The CERN facility on the border of France and Switzerland, for example, which runs the Large Hadron Collider — the world's most expensive science experiment — has closed its laboratories.
But particle physicist Tim Andeen of the University of Texas at Austin, who works on collider experiments, said some work is still getting done — especially the backlog of work on analysis and publications from earlier experimental data.
"We've been trained to work remotely for years," Andeen said. "The timelines will look different, but the science is moving forward."
The shutdown situation is more serious for scientists who rely on access to wildlife.
"Nature won't wait for studies to start up again, and nature can't be repeated," said ecologist Ben Halpern, the director of the National Center for Ecological Analysis and Synthesis at the University of California, Santa Barbara. "There's an unrecoverable gap that is being formed right now, and it is truly global and may end up being quite long."
Some useful knowledge, however, could be gained from studying the ecological effects of the shutdown itself, he said: "We're in the middle of a global and profound change in how humanity impacts the planet, something that has never happened before."
Climate science, too, has been affected, said Lars Peter Riishojgaard, who heads the Earth System Branch of the World Meteorological Organization.
He warned that the shutdown is affecting the global climate forecast models prepared by the agency, which use atmospheric observations from commercial aircraft and data from ocean buoys collected by research ships.

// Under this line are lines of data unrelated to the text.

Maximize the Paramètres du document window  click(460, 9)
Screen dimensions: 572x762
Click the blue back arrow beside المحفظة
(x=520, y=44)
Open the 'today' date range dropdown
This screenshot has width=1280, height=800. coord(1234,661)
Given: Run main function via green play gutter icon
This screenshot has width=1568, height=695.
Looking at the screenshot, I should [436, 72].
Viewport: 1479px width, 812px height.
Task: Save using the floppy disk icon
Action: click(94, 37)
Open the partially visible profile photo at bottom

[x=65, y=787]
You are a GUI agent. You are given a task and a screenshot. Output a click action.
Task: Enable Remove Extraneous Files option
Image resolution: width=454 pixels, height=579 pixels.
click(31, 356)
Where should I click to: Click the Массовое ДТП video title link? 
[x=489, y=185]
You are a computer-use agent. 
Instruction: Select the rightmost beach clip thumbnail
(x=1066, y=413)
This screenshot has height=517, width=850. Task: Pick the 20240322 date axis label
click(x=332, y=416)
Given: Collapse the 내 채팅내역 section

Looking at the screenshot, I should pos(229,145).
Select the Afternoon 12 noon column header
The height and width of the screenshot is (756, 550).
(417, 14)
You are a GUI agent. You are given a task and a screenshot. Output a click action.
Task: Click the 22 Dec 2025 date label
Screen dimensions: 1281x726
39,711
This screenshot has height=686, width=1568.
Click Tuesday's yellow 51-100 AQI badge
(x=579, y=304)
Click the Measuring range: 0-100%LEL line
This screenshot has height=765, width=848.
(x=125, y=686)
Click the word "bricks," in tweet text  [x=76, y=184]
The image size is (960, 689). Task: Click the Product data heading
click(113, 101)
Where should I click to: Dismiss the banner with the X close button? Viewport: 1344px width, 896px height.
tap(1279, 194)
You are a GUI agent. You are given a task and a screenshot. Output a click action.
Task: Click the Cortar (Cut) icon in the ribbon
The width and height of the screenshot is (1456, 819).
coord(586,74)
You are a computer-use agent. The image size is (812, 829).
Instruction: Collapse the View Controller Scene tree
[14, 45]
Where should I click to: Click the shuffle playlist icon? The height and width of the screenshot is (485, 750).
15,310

Because many aircraft aren't flying and the research ships are in port, information is being lost, especially from over Africa, parts of South America and the oceans, where there are few alternative systems. "You can really see the hit to the data availability," he said.
Monitoring the oceans is crucial to improving the understanding of climate change, but the instruments need regular maintenance and replacement, which have been stalled.
"It may take us years to recover the ocean observation system completely," he said. "It limits our ability to understand the climate systems."
However, the challenges are also highlighting the strengths of forecasts that use a breadth of observational tools.
"The importance of having resilience in this system is being brought home big time," Riishojgaard said. "It's not doom and gloom yet — the forecasts are still running."